Task statement:
Once more, print the records exactly as given.

Dataset records:
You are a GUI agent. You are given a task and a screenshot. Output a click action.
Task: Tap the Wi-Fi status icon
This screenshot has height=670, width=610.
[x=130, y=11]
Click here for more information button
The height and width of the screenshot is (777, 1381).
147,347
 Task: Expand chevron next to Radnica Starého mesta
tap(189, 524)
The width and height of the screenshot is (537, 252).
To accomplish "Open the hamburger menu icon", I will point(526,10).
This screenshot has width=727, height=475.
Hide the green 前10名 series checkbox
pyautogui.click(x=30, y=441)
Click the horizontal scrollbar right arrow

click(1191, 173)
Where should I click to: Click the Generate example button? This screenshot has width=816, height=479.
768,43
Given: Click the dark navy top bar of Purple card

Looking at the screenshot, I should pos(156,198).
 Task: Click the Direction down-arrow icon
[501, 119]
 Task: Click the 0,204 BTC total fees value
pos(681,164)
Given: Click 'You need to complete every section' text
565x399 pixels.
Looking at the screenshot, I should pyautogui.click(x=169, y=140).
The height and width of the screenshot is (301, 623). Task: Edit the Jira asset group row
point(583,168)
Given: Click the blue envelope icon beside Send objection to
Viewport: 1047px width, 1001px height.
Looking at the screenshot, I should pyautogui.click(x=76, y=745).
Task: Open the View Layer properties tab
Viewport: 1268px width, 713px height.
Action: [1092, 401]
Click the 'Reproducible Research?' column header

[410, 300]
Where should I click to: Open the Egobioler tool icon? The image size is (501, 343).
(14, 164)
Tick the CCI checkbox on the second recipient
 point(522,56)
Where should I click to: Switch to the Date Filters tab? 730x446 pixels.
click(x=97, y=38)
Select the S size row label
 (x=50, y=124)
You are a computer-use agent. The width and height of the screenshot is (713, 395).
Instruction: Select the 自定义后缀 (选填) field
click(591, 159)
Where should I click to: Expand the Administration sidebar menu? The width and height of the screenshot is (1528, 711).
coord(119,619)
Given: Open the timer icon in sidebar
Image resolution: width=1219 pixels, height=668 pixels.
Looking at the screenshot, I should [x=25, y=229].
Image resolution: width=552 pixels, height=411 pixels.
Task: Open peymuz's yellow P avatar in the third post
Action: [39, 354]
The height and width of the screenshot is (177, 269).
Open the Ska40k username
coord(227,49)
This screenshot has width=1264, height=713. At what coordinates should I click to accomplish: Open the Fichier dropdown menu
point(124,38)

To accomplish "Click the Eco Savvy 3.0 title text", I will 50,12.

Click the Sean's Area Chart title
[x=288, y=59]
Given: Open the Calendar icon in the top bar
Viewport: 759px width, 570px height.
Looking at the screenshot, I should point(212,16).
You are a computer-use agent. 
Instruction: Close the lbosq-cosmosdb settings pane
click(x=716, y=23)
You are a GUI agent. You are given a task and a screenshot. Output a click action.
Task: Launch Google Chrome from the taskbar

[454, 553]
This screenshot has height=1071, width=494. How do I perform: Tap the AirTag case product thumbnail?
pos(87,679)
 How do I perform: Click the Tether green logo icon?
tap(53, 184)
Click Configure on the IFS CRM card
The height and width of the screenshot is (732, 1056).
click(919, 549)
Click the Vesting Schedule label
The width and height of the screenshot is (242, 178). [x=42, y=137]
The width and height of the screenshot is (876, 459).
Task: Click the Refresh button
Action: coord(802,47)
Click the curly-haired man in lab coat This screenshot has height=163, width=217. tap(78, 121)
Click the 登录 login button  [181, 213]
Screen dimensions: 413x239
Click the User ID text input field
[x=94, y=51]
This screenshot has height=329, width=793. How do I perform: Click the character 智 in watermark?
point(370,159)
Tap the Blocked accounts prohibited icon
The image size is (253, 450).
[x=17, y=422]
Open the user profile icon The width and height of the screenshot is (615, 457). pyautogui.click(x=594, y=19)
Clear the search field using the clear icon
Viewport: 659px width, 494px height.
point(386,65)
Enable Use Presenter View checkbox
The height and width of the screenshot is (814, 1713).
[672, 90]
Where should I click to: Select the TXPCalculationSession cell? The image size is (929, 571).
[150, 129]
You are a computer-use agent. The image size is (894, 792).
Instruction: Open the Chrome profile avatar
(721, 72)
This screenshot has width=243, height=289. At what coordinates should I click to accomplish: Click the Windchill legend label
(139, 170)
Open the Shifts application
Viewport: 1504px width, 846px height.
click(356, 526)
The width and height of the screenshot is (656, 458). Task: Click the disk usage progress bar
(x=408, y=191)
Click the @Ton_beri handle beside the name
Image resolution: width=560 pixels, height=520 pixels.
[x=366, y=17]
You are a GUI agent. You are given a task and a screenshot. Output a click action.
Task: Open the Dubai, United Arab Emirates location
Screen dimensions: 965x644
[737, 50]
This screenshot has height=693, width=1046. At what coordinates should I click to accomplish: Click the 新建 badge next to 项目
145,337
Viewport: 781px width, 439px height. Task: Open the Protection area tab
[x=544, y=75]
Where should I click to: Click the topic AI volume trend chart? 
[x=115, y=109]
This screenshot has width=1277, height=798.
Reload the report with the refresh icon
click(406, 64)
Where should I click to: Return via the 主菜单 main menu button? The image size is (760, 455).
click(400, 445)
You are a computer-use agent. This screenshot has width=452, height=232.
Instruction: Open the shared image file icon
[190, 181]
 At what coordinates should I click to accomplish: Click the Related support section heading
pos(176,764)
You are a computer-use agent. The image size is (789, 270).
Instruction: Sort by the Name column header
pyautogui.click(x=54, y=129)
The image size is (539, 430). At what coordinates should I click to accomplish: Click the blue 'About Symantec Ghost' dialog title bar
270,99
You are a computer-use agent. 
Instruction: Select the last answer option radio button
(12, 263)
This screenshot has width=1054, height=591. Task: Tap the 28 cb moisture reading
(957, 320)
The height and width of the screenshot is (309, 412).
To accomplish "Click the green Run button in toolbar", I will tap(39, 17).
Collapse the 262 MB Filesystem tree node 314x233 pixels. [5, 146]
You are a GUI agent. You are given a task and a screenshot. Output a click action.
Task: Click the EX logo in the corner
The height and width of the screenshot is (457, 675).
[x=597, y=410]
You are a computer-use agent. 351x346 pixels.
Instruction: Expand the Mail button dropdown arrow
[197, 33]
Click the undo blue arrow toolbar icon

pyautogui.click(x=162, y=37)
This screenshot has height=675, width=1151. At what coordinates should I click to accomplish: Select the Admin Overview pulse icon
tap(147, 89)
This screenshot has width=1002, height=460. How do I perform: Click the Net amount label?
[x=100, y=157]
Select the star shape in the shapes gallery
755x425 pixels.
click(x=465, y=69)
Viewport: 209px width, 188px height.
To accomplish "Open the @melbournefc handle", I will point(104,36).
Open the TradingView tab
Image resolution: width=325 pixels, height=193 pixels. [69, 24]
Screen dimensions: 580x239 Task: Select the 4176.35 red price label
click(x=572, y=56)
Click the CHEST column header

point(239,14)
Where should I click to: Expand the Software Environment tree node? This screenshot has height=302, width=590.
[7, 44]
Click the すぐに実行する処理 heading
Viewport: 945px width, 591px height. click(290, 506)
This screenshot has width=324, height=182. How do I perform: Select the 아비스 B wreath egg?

Answer to this exercise:
You are a GUI agent. You are given a task and a screenshot. Output a click action.
Task: Tap the Wi-Fi status icon
This screenshot has height=670, width=610.
[x=130, y=11]
Click here for more information button
The height and width of the screenshot is (777, 1381).
147,347
 Task: Expand chevron next to Radnica Starého mesta
tap(189, 524)
The width and height of the screenshot is (537, 252).
To accomplish "Open the hamburger menu icon", I will point(526,10).
This screenshot has width=727, height=475.
Hide the green 前10名 series checkbox
pyautogui.click(x=30, y=441)
Click the horizontal scrollbar right arrow

click(1191, 173)
Where should I click to: Click the Generate example button? This screenshot has width=816, height=479.
768,43
Given: Click the dark navy top bar of Purple card

Looking at the screenshot, I should pos(156,198).
 Task: Click the Direction down-arrow icon
[501, 119]
 Task: Click the 0,204 BTC total fees value
pos(681,164)
Given: Click 'You need to complete every section' text
565x399 pixels.
Looking at the screenshot, I should pyautogui.click(x=169, y=140).
The height and width of the screenshot is (301, 623). Task: Edit the Jira asset group row
point(583,168)
Given: Click the blue envelope icon beside Send objection to
Viewport: 1047px width, 1001px height.
Looking at the screenshot, I should pyautogui.click(x=76, y=745).
Task: Open the View Layer properties tab
Viewport: 1268px width, 713px height.
Action: [1092, 401]
Click the 'Reproducible Research?' column header

[410, 300]
Where should I click to: Open the Egobioler tool icon? The image size is (501, 343).
(14, 164)
Tick the CCI checkbox on the second recipient
 point(522,56)
Where should I click to: Switch to the Date Filters tab? 730x446 pixels.
click(x=97, y=38)
Select the S size row label
 (x=50, y=124)
You are a computer-use agent. The width and height of the screenshot is (713, 395).
Instruction: Select the 自定义后缀 (选填) field
click(591, 159)
Where should I click to: Expand the Administration sidebar menu? The width and height of the screenshot is (1528, 711).
coord(119,619)
Given: Open the timer icon in sidebar
Image resolution: width=1219 pixels, height=668 pixels.
Looking at the screenshot, I should [x=25, y=229].
Image resolution: width=552 pixels, height=411 pixels.
Task: Open peymuz's yellow P avatar in the third post
Action: [39, 354]
The height and width of the screenshot is (177, 269).
Open the Ska40k username
coord(227,49)
This screenshot has width=1264, height=713. At what coordinates should I click to accomplish: Open the Fichier dropdown menu
point(124,38)

To accomplish "Click the Eco Savvy 3.0 title text", I will 50,12.

Click the Sean's Area Chart title
[x=288, y=59]
Given: Open the Calendar icon in the top bar
Viewport: 759px width, 570px height.
Looking at the screenshot, I should point(212,16).
You are a computer-use agent. 
Instruction: Close the lbosq-cosmosdb settings pane
click(x=716, y=23)
You are a GUI agent. You are given a task and a screenshot. Output a click action.
Task: Launch Google Chrome from the taskbar

[454, 553]
This screenshot has height=1071, width=494. How do I perform: Tap the AirTag case product thumbnail?
pos(87,679)
 How do I perform: Click the Tether green logo icon?
tap(53, 184)
Click Configure on the IFS CRM card
The height and width of the screenshot is (732, 1056).
click(919, 549)
Click the Vesting Schedule label
The width and height of the screenshot is (242, 178). [x=42, y=137]
The width and height of the screenshot is (876, 459).
Task: Click the Refresh button
Action: coord(802,47)
Click the curly-haired man in lab coat This screenshot has height=163, width=217. tap(78, 121)
Click the 登录 login button  [181, 213]
Screen dimensions: 413x239
Click the User ID text input field
[x=94, y=51]
This screenshot has height=329, width=793. How do I perform: Click the character 智 in watermark?
point(370,159)
Tap the Blocked accounts prohibited icon
The image size is (253, 450).
[x=17, y=422]
Open the user profile icon The width and height of the screenshot is (615, 457). pyautogui.click(x=594, y=19)
Clear the search field using the clear icon
Viewport: 659px width, 494px height.
point(386,65)
Enable Use Presenter View checkbox
The height and width of the screenshot is (814, 1713).
[672, 90]
Where should I click to: Select the TXPCalculationSession cell? The image size is (929, 571).
[150, 129]
You are a computer-use agent. The image size is (894, 792).
Instruction: Open the Chrome profile avatar
(721, 72)
This screenshot has width=243, height=289. At what coordinates should I click to accomplish: Click the Windchill legend label
(139, 170)
Open the Shifts application
Viewport: 1504px width, 846px height.
click(356, 526)
The width and height of the screenshot is (656, 458). Task: Click the disk usage progress bar
(x=408, y=191)
Click the @Ton_beri handle beside the name
Image resolution: width=560 pixels, height=520 pixels.
[x=366, y=17]
You are a GUI agent. You are given a task and a screenshot. Output a click action.
Task: Open the Dubai, United Arab Emirates location
Screen dimensions: 965x644
[737, 50]
This screenshot has height=693, width=1046. At what coordinates should I click to accomplish: Click the 新建 badge next to 项目
145,337
Viewport: 781px width, 439px height. Task: Open the Protection area tab
[x=544, y=75]
Where should I click to: Click the topic AI volume trend chart? 
[x=115, y=109]
This screenshot has width=1277, height=798.
Reload the report with the refresh icon
click(406, 64)
Where should I click to: Return via the 主菜单 main menu button? The image size is (760, 455).
click(400, 445)
You are a computer-use agent. This screenshot has width=452, height=232.
Instruction: Open the shared image file icon
[190, 181]
 At what coordinates should I click to accomplish: Click the Related support section heading
pos(176,764)
You are a computer-use agent. The image size is (789, 270).
Instruction: Sort by the Name column header
pyautogui.click(x=54, y=129)
The image size is (539, 430). At what coordinates should I click to accomplish: Click the blue 'About Symantec Ghost' dialog title bar
270,99
You are a computer-use agent. 
Instruction: Select the last answer option radio button
(12, 263)
This screenshot has width=1054, height=591. Task: Tap the 28 cb moisture reading
(957, 320)
The height and width of the screenshot is (309, 412).
To accomplish "Click the green Run button in toolbar", I will tap(39, 17).
Collapse the 262 MB Filesystem tree node 314x233 pixels. [5, 146]
You are a GUI agent. You are given a task and a screenshot. Output a click action.
Task: Click the EX logo in the corner
The height and width of the screenshot is (457, 675).
[x=597, y=410]
You are a computer-use agent. 351x346 pixels.
Instruction: Expand the Mail button dropdown arrow
[197, 33]
Click the undo blue arrow toolbar icon

pyautogui.click(x=162, y=37)
This screenshot has height=675, width=1151. At what coordinates should I click to accomplish: Select the Admin Overview pulse icon
tap(147, 89)
This screenshot has width=1002, height=460. How do I perform: Click the Net amount label?
[x=100, y=157]
Select the star shape in the shapes gallery
755x425 pixels.
click(x=465, y=69)
Viewport: 209px width, 188px height.
To accomplish "Open the @melbournefc handle", I will point(104,36).
Open the TradingView tab
Image resolution: width=325 pixels, height=193 pixels. [69, 24]
Screen dimensions: 580x239 Task: Select the 4176.35 red price label
click(x=572, y=56)
Click the CHEST column header

point(239,14)
Where should I click to: Expand the Software Environment tree node? This screenshot has height=302, width=590.
[7, 44]
Click the すぐに実行する処理 heading
Viewport: 945px width, 591px height. click(290, 506)
This screenshot has width=324, height=182. How do I perform: Select the 아비스 B wreath egg?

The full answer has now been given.